The Hon’ble Supreme Court on 10 April 2019 in Garware Wall Ropes Ltd vs Coastal Marine Constructions & Engineering Ltd. (Civil Appeal No. 6361/2019) ruled that when the Supreme Court or the High Court when considers an application under Section 11(4) to 11(6) under Arbitration and Conciliation Act, 1996 (Act or Arbitration Act) and comes across an arbitration clause in an agreement or conveyance which is unstamped, it is enjoined by the provisions of the Indian Stamp Act, 1899 (Indian Stamp Act) to first impound the agreement or conveyance and see that stamp duty is paid before the agreement can be acted upon.

Thus, held that an arbitration clause that is contained in a contract would not “exist” as a matter of law until the contract is duly stamped.

Facts in brief:

The respondent filed a petition under Section 11 of the Arbitration Act. The Bombay High Court allowed the Section 11 petition and appointed an arbitrator. The appellant challenged the same in the present appeal before the Supreme Court.

Issues before the Court:

The question before the Supreme Court was the effect of an arbitration clause contained in a contract which was not stamped.

This itself involved another question – whether the judgment of the Supreme Court in SMS Tea Estates (P) Ltd. v. Chandmari Tea Co. (P) Ltd. [(2011) 14 SCC 66] was still valid or not?

  • In SMS Tea Estate, the issue before the Supreme Court was whether an application under Section 11 of the Act can be rejected on the ground that the arbitration agreement was contained in a lease deed which was not sufficiently stamped.
  • Referring to Sections 33 and 35 of the Indian Stamp Act, the Supreme Court had ruled in that case that unless the stamp duty and penalty due on the instrument is paid, the Court cannot act upon the instrument, which means it cannot act upon the arbitration agreement also which is part of the instrument.

However, Section 11(6A) was introduced in the Arbitration Act by way of 2015 amendment. Hence, the question was whether Section 11 (6A) removed the basis of this judgment, so that the stage at which the instrument is to be impounded is not by the Judge hearing the Section 11 application, but by an arbitrator who is appointed under Section 11.

Decision:

The Court held that introduction of Section 11(6A) in the Act by way of 2015 amendment does not, in any manner, deal with or get over the basis of the judgment in SMS Tea Estates v.
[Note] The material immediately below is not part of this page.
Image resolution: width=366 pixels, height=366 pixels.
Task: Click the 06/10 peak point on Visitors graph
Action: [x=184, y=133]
Chandmari Tea Co. (P) Ltd. , which continues to apply even after the amendment.

The Court held that introduction of Section 11(6A) in the Act by way of 2015 amendment does not, in any manner, deal with or get over the basis of the judgment in SMS Tea Estates v. Chandmari Tea Co. (P) Ltd. , which continues to apply even after the amendment.

SMS Tea Estates has taken account of the mandatory provisions contained in the Indian Stamp Act and held them applicable to judicial authorities, which would include the Supreme Court and the High Court acting under Section 11.
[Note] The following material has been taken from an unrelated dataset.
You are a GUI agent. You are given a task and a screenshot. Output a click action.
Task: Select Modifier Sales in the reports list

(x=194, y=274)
A close look at Section 11(6A) would show that when the Supreme Court or the High Court considers an application under Section 11(4) to 11(6), and comes across an arbitration clause in an agreement or conveyance which is unstamped, it is enjoined by the provisions of the Indian Stamp Act to first impound the agreement or conveyance and see that stamp duty is paid before the agreement, as a whole, can be acted upon.
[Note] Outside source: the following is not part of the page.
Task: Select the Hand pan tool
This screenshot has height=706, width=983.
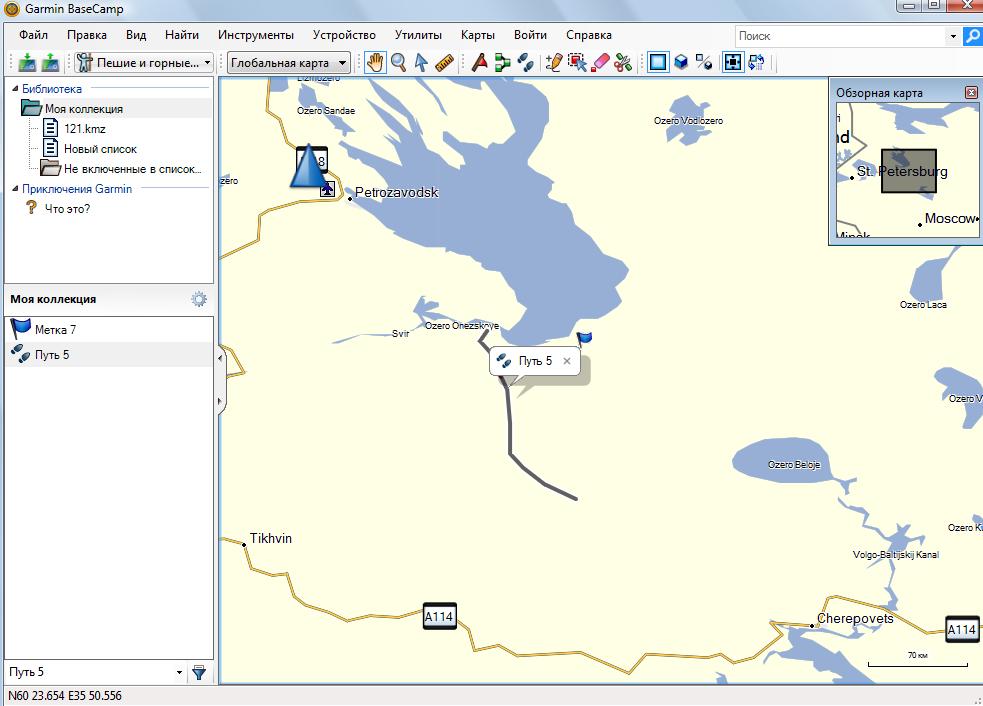Action: point(375,63)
Further, the Court held that the judgments contained in JMD Ltd. v. Celebrity Fitness India Pvt. Ltd., 2019 SCC OnLine Del 6483, B.D Sharma v. Swastik Infra Estate Pvt. Ltd., 2018 SCC OnLine Del 13279, Sandeep Soni v. Sanjay Roy, 2018 SCC OnLine Del 11169, and N.D Developers Pvt. Ltd. v. Bharathi, 2018 SCC OnLine Kar 2938  have not declared the law correctly, and are consequently, overruled.

Further, the Court also held that the recent Bombay High Court judgment (Full bench decided on 04.04.2019 ) in Gautam Landscapes Pvt. Ltd. v. Shailesh Shah and Ors by Full Bench, has incorrectly decided on unstamped instrument.